Con dodici grandiose pezze tessute nelle migliori arazzerie europee, raffiguranti principalmente le pitture delle Stanze Vaticane, Urbino potrà esibire, nel maestoso salone del Trono, tutta la monumentale opera pittorica del suo cittadino più illustre, la potenza e l’equilibrio classico che Raffaello raggiunse a Roma, circa 25 anni dopo aver lasciato la sua città natale.

Il successo ottenuto dalle immagini tessute, riproposte in tempi e manifatture differenti, entra a pieno titolo nel tema della fortuna che l’artista urbinate conobbe nel corso dei secoli.
Un’approvazione che è parte integrante del complessivo consenso che Raffaello raggiunse mentre era ancora in vita. Modelli inesauribili di forme e d’invenzioni, le opere di Raffaello raggiunsero i contesti più disparati, grazie all’opera di tanti incisori che con i loro intagli ne consentirono una rapida diffusione.

Spettacolare la visione che avrà lo spettatore entrando nel salone del Trono del palazzo di Federico di Montefeltro: vi troverà squadernati, grazie all’allestimento curato dagli architetti della Galleria Nazionale delle Marche, i celebri affreschi che Raffaello ha realizzato a Roma, qui proposti nei colori e negli intrecci delle tessiture.

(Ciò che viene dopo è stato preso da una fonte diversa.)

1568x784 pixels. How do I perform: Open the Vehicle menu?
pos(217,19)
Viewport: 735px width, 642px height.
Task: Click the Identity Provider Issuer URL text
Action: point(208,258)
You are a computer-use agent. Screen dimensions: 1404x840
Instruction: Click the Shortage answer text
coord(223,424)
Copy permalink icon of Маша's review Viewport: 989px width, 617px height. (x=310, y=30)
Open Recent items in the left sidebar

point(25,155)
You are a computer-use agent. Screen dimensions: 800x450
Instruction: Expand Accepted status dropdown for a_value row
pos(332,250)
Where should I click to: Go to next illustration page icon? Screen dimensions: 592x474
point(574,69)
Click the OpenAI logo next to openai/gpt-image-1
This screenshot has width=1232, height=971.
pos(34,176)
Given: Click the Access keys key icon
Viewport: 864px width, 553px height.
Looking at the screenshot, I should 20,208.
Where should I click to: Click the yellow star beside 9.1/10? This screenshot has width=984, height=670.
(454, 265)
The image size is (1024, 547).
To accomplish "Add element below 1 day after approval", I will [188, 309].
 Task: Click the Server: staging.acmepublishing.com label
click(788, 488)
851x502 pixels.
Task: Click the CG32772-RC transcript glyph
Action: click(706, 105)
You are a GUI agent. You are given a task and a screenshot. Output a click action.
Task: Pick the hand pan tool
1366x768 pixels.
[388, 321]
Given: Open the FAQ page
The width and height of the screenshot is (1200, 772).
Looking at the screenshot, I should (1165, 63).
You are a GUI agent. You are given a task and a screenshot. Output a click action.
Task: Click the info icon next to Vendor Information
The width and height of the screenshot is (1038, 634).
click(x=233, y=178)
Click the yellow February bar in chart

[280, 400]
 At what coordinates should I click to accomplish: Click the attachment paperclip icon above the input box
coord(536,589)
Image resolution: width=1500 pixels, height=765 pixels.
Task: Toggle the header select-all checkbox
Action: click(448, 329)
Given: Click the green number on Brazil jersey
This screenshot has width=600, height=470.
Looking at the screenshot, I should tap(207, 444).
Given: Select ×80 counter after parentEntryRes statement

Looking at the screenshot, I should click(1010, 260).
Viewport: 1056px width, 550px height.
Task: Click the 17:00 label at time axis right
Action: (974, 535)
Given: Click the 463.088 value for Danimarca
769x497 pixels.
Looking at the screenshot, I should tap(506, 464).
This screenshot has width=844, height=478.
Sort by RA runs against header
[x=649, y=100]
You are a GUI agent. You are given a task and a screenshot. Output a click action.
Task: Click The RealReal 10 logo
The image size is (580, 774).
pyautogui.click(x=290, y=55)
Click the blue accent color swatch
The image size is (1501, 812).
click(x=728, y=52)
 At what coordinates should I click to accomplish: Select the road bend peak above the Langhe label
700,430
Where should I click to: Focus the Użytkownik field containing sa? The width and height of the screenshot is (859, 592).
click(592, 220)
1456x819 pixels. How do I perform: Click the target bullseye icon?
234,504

Undici degli arazzi esposti provengono dal Mobilier National di Parigi e testimoniano come la Francia, più di ogni altro paese, sotto il regno di Luigi XIV (ma poi fino al XIX secolo), abbia nutrito una vera e propria venerazione nei confronti di Raffaello, al punto da concepire il “folle” progetto di ricreare ad arazzo a Parigi, in più repliche, i più celebri affreschi di Raffaello, utilizzando da un lato i pittori francesi dell’Accademia di Francia residenti a Roma per copiare dal vivo i prototipi, dall’altro l’abilità straordinaria degli arazzieri inquadrati da Colbert sotto l’egida della manifattura dei Gobelins, aperta a Parigi e attiva esclusivamente per le commissioni reali, dove molte delle tappezzerie furono tessute.

La Galleria Nazionale delle Marche ha contribuito, oltre che alla conoscenza di questa raffinata arte, anche alla conservazione dei preziosi tessuti sostenendo finanziariamente il restauro di alcuni dei pezzi prestati dal Mobilier National di Parigi.

La mostra è a cura di Anna Cerboni Baiardi e Nello Forti Grazzini.